For instance, implementing the factorial iteratively in Python has
serious advantages: if you run the script

::

 # fact_it.py
 import sys, timeit

 def fact(x):
     acc = 1
     while x > 0:
         acc *= x
         x -= 1
     return acc

 if __name__ == '__main__':
     n = int(sys.argv[-1])
     t = timeit.Timer('fact(%d)' % n, 'from fact_it import fact')
     print t.repeat(1, number=10000000)
     print fact(n)

you will see a speed-up of circa 50% with respect to the recursive
version for "small" numbers. Alternatively, you can get an iterative
version of the factorial as ``reduce(operator.mul, range(1, n+1)``.
This was suggested by Miki Tebeka in a comment to the previous episode
and also gives a sensible speedup. However notice that ``reduce`` is not
considered Pythonic and that Guido removed it from the builtins in 
Python 3.0 - you can find it in ``functools`` now.

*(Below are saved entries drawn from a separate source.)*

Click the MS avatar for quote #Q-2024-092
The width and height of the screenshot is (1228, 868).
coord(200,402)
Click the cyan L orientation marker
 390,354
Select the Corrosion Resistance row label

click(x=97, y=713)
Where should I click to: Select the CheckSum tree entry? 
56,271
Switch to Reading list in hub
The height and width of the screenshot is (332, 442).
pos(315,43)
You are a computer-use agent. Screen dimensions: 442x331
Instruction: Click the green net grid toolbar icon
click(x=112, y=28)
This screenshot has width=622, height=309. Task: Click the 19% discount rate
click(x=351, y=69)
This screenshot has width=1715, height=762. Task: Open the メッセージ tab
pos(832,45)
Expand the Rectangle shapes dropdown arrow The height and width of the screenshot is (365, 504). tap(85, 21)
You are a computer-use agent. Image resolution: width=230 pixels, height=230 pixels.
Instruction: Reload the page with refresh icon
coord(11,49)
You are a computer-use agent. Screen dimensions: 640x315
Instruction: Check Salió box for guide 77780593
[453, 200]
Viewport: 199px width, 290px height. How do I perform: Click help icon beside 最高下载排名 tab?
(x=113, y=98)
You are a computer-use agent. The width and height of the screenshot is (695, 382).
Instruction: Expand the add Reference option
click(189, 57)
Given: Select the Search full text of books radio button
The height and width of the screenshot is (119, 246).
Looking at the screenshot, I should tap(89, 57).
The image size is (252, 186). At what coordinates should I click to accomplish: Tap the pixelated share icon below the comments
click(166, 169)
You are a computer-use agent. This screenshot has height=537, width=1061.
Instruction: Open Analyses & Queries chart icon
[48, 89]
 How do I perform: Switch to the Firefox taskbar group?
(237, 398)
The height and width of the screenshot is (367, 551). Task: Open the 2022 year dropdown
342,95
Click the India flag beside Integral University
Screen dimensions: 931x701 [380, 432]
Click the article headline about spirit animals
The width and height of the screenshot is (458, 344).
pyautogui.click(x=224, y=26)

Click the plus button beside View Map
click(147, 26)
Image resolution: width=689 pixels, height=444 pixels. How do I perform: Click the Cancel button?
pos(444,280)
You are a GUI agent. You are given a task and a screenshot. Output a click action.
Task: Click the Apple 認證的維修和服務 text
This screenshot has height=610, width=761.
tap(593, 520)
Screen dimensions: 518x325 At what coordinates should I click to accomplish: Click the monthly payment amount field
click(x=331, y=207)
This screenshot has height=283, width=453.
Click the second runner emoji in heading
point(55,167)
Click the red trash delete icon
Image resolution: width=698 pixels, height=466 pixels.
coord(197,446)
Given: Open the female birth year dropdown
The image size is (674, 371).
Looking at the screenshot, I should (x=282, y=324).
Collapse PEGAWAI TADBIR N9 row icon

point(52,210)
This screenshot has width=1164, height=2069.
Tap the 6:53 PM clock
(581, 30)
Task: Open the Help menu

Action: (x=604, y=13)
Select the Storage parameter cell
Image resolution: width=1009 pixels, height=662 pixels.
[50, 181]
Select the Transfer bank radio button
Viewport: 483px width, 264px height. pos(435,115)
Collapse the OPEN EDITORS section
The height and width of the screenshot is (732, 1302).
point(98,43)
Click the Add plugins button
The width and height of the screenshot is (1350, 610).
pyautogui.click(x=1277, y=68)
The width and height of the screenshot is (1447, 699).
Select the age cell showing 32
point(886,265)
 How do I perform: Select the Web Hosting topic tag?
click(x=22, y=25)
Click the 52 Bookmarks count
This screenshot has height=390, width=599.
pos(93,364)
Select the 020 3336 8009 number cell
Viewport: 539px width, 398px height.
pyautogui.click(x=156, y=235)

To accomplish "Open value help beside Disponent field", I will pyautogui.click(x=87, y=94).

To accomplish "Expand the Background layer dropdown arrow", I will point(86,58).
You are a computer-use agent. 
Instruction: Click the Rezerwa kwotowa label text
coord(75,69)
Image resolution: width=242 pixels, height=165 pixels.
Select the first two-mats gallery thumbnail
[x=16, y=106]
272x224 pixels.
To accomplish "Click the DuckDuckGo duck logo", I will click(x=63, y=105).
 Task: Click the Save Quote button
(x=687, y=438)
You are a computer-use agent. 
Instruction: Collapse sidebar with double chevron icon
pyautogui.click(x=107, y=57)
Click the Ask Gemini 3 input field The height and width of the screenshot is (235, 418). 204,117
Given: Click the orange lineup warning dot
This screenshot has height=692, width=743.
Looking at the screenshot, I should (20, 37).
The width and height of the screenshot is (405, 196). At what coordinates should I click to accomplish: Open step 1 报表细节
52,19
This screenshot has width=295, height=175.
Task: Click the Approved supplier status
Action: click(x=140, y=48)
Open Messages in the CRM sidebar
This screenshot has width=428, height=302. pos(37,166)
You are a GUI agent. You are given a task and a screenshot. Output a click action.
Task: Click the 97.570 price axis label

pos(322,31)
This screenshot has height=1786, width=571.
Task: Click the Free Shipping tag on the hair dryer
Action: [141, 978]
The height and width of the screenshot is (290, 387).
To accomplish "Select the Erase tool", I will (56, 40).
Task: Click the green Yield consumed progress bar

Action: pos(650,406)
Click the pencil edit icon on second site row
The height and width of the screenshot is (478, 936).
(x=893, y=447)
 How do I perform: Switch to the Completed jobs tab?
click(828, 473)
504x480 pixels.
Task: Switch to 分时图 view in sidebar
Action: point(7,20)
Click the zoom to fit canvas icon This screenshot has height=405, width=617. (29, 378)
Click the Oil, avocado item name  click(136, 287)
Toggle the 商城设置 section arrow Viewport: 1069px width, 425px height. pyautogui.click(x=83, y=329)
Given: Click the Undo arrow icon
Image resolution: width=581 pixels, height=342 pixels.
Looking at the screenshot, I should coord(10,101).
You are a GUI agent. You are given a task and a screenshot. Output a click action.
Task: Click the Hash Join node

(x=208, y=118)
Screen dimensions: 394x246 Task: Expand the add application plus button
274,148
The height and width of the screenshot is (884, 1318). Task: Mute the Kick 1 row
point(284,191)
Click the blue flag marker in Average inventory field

If you execute the equivalent Scheme code,

::

 (import (rnrs) (only (ikarus) time) (only (repeat) call))

 (define (fac x acc)
   (if (= x 0) acc
       (fac (- x 1) (* x acc))))

 (define n
   (string->number (car (reverse (command-line)))))

 (time (call 10000000 (lambda () (fac n 1))))
 (display "result:") (display (fac n 1)) (newline)

you will discover that it is slightly *slower* than the non tail-call
version (the tail-call requires less memory to run, anyway).
In any case we are an order of magnituder over Python efficiency.
If we consider benchmarks strongly dependent on function call
efficiency, like the `Fibonacci benchmark`_ of Antonio Cangiano,
the difference between Python and Scheme is even greater: on my
tests Ikarus is *thirty* times faster than Python. Other implementations
of Scheme or other functional languages (ML, Haskell) can be even faster
(I tried the SML/NJ implementation, which is *forty* times faster
than Python 2.5). Of course those benchmarks have no meaning.
With benchmarks one can prove that Python is faster than Python is
faster than Fortran and C++ in matrix computations. If you do not believe
it, please read this_ ;) 

.. _this: http://matrixprogramming.com/MatrixMultiply/
.. _Fibonacci benchmark: http://antoniocangiano.com/2007/11/28/holy-shmoly-ruby-19-smokes-python-away/

That's all folks, see you next episode!